Data records:
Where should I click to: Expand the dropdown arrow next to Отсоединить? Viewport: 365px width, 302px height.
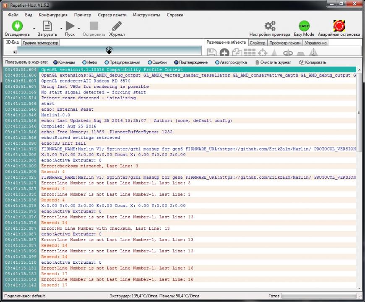pos(34,29)
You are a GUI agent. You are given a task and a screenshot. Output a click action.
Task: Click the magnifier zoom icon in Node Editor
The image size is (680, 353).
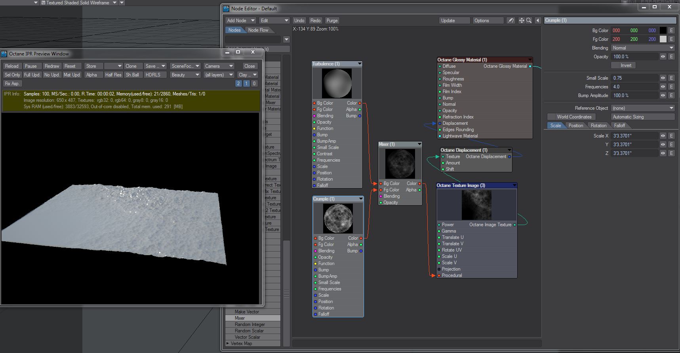pos(529,21)
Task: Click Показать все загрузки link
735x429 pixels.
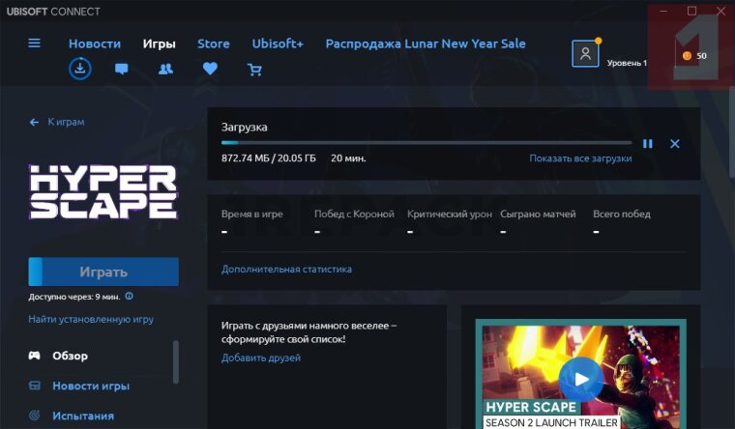Action: tap(580, 158)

How to complete this task:
Print the records above exactly, minus pictures.

Solution to the exercise:
Where should I click to: Expand the dropdown arrow next to Отсоединить? Viewport: 365px width, 302px height.
pos(34,29)
You are a GUI agent. You are given a task and a screenshot. Output a click action.
Task: Click the magnifier zoom icon in Node Editor
The image size is (680, 353).
pos(529,21)
Task: Click Показать все загрузки link
735x429 pixels.
Action: tap(580, 158)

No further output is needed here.